Reductions in impaired driving are realized by tackling the problem from many angles. Patients with AUPs are more likely to drive after drinking. Treating the AUP disorder leads to reductions in impaired driving episodes, which in turn leads to fewer alcohol-related crash injuries. Emergency physicians, nurses in the emergency department and trauma center, and paramedics in the field have a unique role to play in the identification of the disease, patient education and intervention, and referral for formal evaluation and treatment.
In 1998 emergency physicians and nurses with a special interest in injury control worked with NHTSA to attempt to bring the current state of knowledge about alcohol impairment and treatment of patients with AUPs to the broad audience of trauma surgeons, practicing emergency physicians, emergency nurses, and paramedics. The need for this arises from the general attitude held by many practitioners that treating the underlying AUPs in patients who are sick or injured due to alcohol abuse is futile, in spite of emerging research to the contrary. Therefore, screening for the disease and appropriate intervention and referral are not widely practiced in emergency medicine and trauma, thus missing a prime opportunity for prevention of an epidemic disease. Moreover, many of these patients may interface with the medical system only through emergency medicine or trauma care, particularly at early stages of their disease when they can benefit most from intervention and treatment.
In response to the need to bring this state of knowledge to practitioners in the emergency medical community, NHTSA partnered with the Emergency Nurses Association (ENA) and the American College of Emergency Physicians (ACEP) to co-sponsor a conference to develop and publish recommended best practices for emergency medical providers based on current evidence. In June 2000, in Washington, DC, leaders in the field gathered to develop this statement, a list of whom appears in the Appendix B.
During the conference, professionals in the fields of medicine, nursing, and emergency medical services presented the current research in the area of AUPs and the impact of alcohol related injuries on our society. The following papers were presented:
Additionally, a best practice "strawman" for physicians, nurses, and pre-hospital professionals was presented and discussed in the breakout sessions. Participants were given the opportunity to provide input regarding the "strawman" and ultimately, into the development of the best practices for each area.

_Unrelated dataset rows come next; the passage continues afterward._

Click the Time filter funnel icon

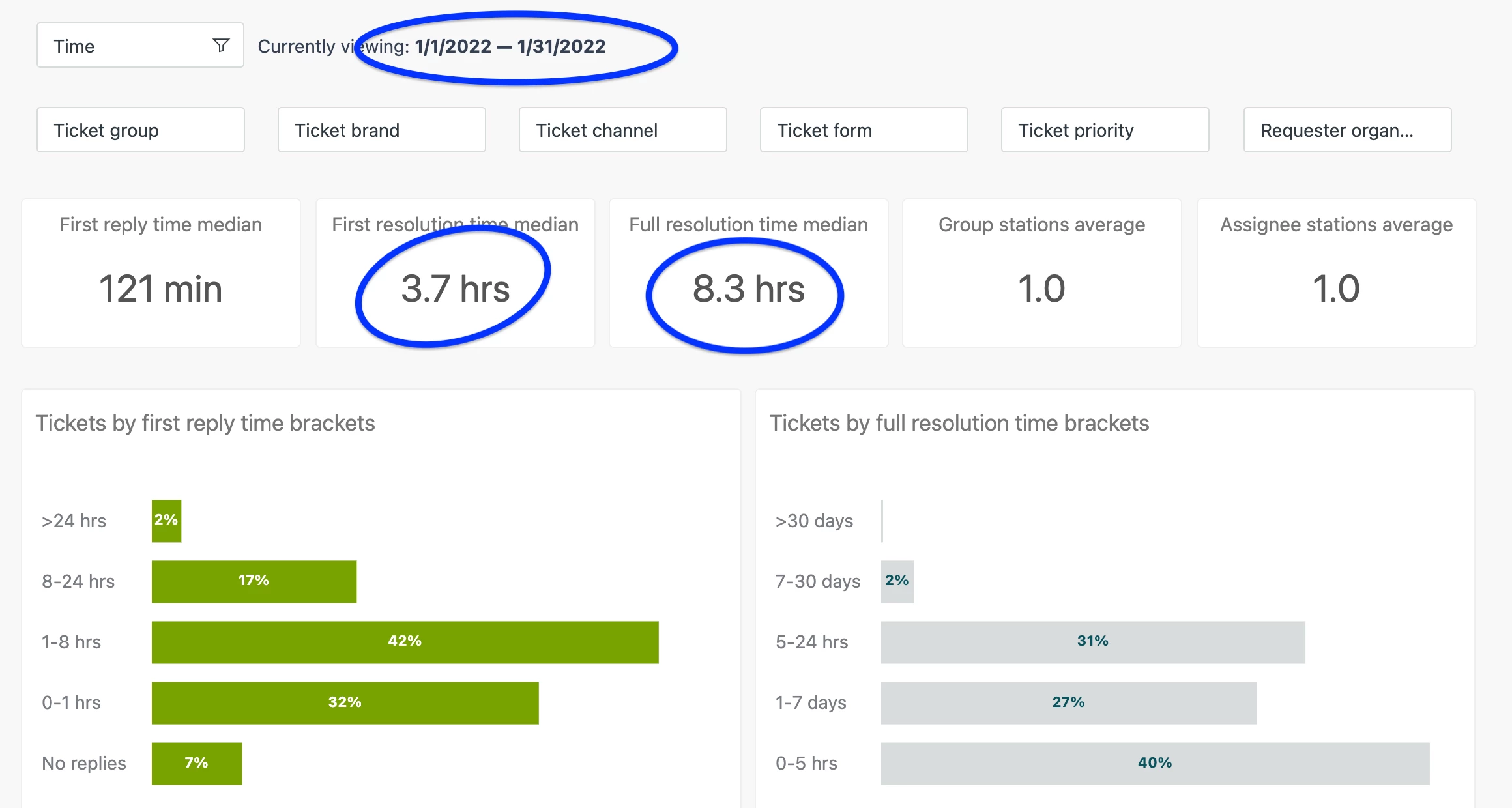coord(221,45)
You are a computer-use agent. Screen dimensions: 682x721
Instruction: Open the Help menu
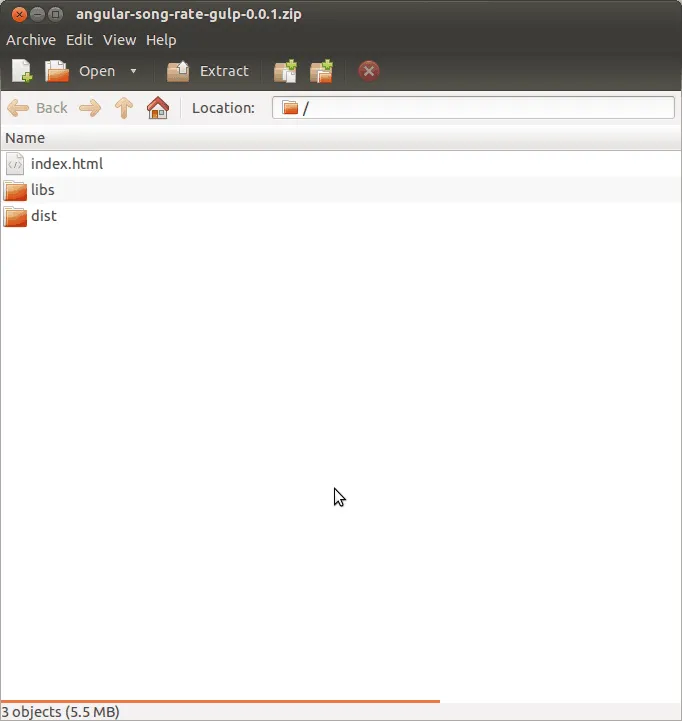[161, 40]
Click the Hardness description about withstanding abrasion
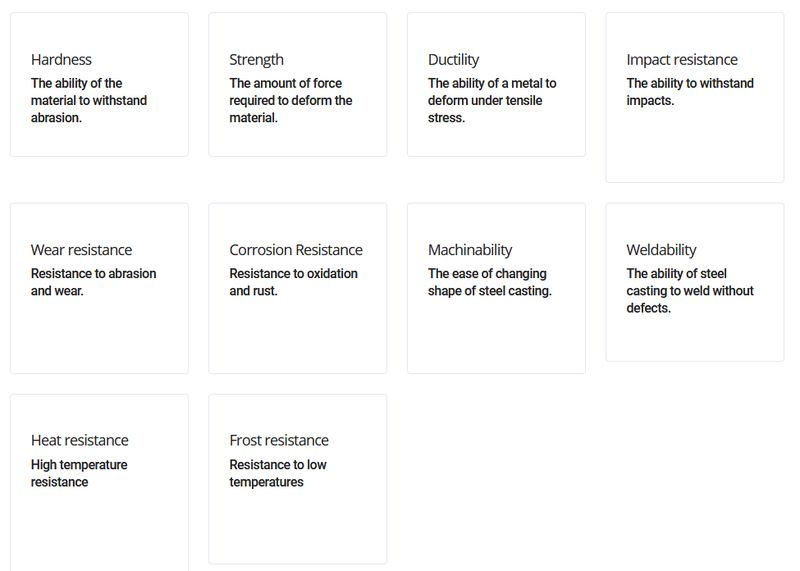This screenshot has height=571, width=800. (89, 101)
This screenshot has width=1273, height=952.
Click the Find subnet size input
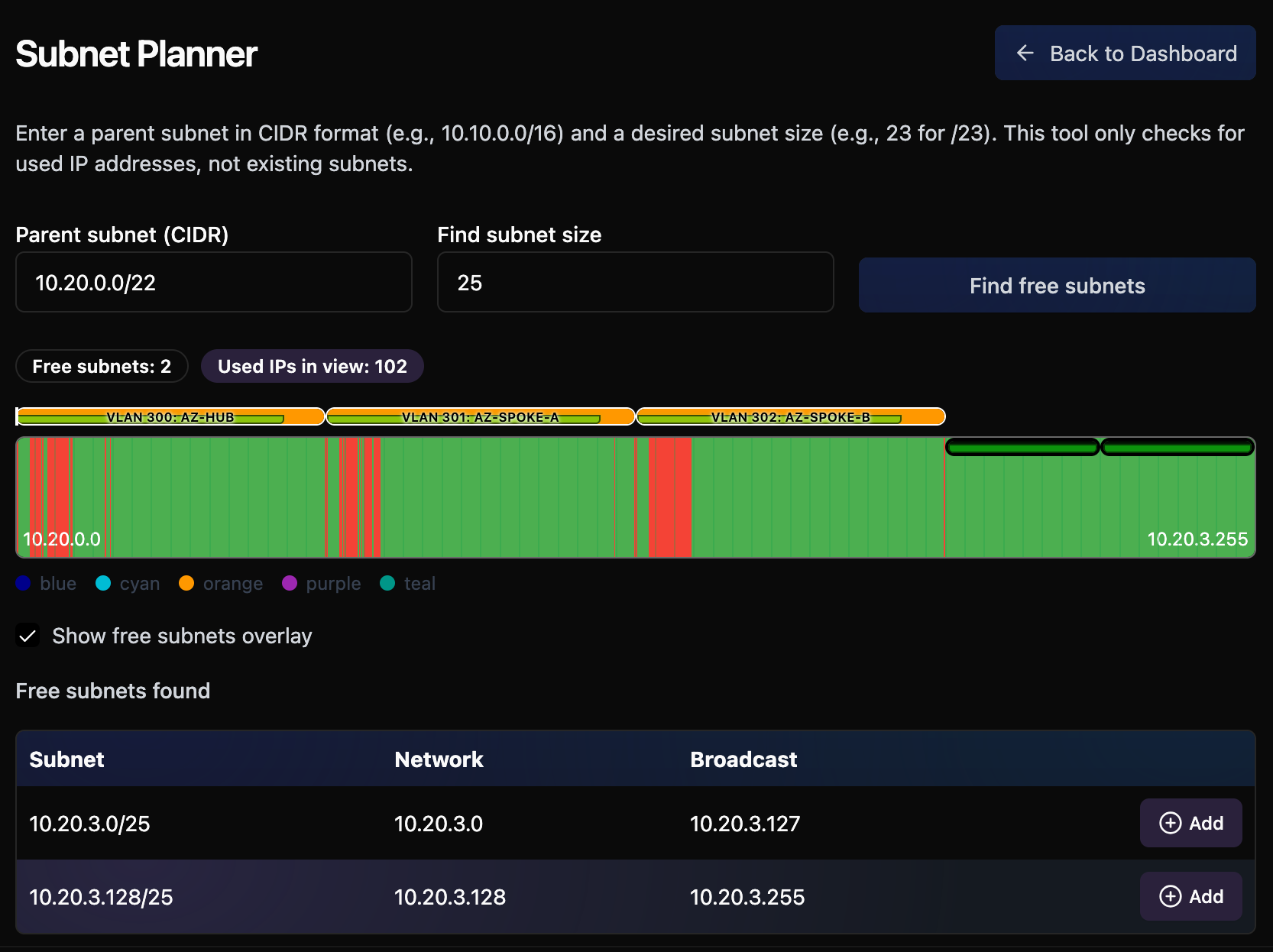[x=635, y=283]
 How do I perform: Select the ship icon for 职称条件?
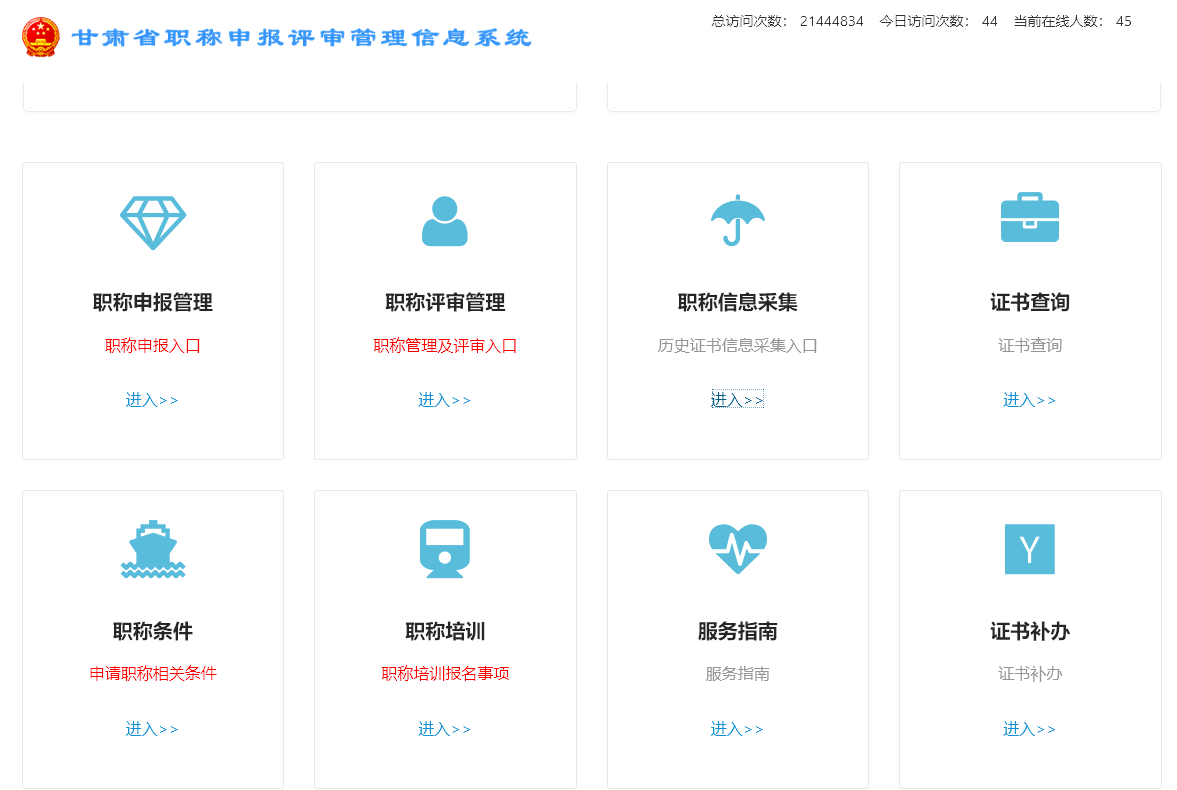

The full impact of the conference may not be known at this time. By the end of the conference, participants had a greater understanding of AUPs and itís impact on society. The development of the best practices is a start to addressing the problem. However, the best practices need to be implemented by physicians, nurses, and pre-hospital professionals in order to be successful. Follow-up will be needed to determine how the best practices are being used and whether the number of alcohol-related injuries have been reduced due to the use of the best practice.